Don Testerman

No. 42, 34
- Position: Running back

Personal information
- Born: November 7, 1952 Danville, Virginia, U.S.
- Died: May 8, 2018 (aged 65) Greer, South Carolina, U.S.
- Listed height: 6 ft 2 in (1.88 m)
- Listed weight: 230 lb (104 kg)

Career information
- High school: Halifax County (South Boston, Virginia)
- College: Ferrum, Virginia Tech, Lenoir-Rhyne, Clemson
- NFL draft: 1976: 10th round, 282nd overall pick

Career history
- Seattle Seahawks (1976–1978); Miami Dolphins (1980);

Career NFL statistics
- Rushing attempts: 230
- Rushing yards: 865
- Rushing TDs: 2
- Stats at Pro Football Reference

= Don Testerman =

American football player (1952–2018)

Donald Ray Testerman (November 7, 1952 – May 8, 2018) was an American professional football player who played in the National Football League (NFL) from 1976 to 1980 for the Seattle Seahawks and the Miami Dolphins.

== Professional career ==
Prior to the NFL, Testerman was on Clemson's football team.

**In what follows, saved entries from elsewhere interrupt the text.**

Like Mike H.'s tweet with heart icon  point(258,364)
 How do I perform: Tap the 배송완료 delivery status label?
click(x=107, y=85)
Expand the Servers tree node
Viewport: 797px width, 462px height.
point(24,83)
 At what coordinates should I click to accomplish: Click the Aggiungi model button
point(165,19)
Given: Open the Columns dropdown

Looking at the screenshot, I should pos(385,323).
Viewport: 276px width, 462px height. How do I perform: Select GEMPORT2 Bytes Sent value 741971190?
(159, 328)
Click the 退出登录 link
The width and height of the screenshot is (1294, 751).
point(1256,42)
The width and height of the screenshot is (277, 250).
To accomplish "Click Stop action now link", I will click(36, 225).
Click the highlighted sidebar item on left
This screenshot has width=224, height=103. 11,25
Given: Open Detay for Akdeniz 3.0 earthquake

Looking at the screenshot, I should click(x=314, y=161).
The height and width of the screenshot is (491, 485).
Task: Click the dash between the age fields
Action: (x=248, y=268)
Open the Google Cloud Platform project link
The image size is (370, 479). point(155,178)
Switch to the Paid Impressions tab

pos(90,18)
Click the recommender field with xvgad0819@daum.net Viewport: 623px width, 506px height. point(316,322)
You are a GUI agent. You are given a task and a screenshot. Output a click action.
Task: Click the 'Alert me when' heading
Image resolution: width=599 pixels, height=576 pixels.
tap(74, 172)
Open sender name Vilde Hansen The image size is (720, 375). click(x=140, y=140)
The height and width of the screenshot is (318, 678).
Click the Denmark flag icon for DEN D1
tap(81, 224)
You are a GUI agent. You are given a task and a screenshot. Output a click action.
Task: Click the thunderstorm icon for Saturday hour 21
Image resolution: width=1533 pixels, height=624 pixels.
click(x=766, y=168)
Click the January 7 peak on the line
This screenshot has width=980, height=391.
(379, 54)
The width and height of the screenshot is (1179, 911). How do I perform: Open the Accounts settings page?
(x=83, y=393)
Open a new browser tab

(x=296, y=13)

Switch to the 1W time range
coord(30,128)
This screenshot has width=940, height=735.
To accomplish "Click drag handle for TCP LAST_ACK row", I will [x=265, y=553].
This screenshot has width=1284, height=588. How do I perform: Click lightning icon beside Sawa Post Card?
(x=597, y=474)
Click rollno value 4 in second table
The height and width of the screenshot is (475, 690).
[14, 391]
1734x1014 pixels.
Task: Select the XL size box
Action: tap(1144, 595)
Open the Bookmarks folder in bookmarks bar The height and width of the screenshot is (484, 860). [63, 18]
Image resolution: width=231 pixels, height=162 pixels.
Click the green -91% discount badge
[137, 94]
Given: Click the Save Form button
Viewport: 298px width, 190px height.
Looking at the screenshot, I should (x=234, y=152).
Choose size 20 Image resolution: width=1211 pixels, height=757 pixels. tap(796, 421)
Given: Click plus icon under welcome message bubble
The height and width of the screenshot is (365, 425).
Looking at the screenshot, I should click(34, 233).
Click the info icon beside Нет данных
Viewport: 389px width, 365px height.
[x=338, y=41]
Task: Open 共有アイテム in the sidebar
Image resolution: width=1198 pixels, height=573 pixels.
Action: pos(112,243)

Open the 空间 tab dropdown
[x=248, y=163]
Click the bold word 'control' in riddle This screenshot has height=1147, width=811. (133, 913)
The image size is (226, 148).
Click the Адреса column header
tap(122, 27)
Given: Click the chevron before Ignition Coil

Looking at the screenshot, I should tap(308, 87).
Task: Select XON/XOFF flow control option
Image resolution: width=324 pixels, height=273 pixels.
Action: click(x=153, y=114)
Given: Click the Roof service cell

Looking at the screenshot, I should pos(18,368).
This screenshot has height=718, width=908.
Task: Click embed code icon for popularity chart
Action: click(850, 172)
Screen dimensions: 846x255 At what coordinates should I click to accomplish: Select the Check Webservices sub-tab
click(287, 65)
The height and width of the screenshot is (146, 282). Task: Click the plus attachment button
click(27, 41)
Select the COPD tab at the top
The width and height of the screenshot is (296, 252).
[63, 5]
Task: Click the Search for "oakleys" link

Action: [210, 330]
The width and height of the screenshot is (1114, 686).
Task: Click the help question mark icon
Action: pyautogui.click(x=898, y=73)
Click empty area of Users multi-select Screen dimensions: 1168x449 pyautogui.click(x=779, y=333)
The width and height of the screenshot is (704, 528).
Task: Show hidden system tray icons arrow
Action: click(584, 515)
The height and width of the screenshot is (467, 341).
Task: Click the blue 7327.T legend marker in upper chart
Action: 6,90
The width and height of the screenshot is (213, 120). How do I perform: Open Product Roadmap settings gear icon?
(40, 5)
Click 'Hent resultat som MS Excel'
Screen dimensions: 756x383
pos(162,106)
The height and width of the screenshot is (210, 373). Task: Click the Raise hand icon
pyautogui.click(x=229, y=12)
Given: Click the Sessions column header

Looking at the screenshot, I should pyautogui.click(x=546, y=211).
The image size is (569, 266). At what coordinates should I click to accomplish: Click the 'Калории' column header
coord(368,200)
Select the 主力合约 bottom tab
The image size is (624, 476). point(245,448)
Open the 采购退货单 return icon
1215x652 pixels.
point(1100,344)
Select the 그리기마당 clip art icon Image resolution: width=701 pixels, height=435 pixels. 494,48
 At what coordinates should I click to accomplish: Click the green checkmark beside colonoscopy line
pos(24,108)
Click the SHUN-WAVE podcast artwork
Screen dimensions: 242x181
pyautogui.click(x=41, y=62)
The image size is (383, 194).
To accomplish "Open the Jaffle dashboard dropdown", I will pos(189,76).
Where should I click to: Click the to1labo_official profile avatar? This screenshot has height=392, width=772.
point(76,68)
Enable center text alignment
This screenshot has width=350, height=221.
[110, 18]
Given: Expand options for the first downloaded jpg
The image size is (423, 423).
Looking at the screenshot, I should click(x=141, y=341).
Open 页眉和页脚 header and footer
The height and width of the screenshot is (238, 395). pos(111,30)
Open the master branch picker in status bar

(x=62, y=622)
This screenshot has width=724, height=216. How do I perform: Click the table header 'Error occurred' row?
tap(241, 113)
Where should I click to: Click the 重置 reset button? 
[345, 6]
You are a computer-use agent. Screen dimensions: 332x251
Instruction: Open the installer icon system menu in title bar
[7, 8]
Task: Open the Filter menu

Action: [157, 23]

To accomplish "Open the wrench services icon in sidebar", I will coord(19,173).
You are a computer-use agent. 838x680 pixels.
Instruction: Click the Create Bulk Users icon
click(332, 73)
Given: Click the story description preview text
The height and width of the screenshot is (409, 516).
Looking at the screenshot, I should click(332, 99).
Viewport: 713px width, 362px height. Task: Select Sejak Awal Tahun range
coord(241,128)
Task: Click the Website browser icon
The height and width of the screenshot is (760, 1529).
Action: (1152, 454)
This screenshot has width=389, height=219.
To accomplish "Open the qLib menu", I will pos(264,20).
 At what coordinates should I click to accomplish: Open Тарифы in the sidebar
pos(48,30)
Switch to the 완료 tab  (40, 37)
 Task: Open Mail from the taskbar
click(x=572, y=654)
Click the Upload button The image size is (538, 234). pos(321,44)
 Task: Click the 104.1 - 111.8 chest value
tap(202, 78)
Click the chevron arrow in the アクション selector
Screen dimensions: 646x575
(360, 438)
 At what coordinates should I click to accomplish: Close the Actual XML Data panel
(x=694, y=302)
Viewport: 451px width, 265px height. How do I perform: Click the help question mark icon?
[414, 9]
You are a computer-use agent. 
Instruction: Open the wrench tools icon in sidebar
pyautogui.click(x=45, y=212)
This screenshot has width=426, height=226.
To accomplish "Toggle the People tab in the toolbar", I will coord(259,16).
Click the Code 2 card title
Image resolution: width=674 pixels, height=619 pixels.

Testerman was selected 282nd overall by the Miami Dolphins in the tenth round of the 1976 NFL draft. In August 1976, the Dolphins traded Testerman to the Philadelphia Eagles for a future draft pick. He was then traded to the Seahawks in early September. Testerman made his NFL starter debut against the Dallas Cowboys on October 3, 1976.

Testerman sat out the 1979 season due to an injury. He joined the Miami Dolphins for the 1980 season.

After retiring from the NFL, Testerman was involved in various coaching and non-profit capacities. He periodically substituted for Albemarle High School in Charlottesville, Virginia.

In 2018, Testerman died from the effects of dementia at the age of 65.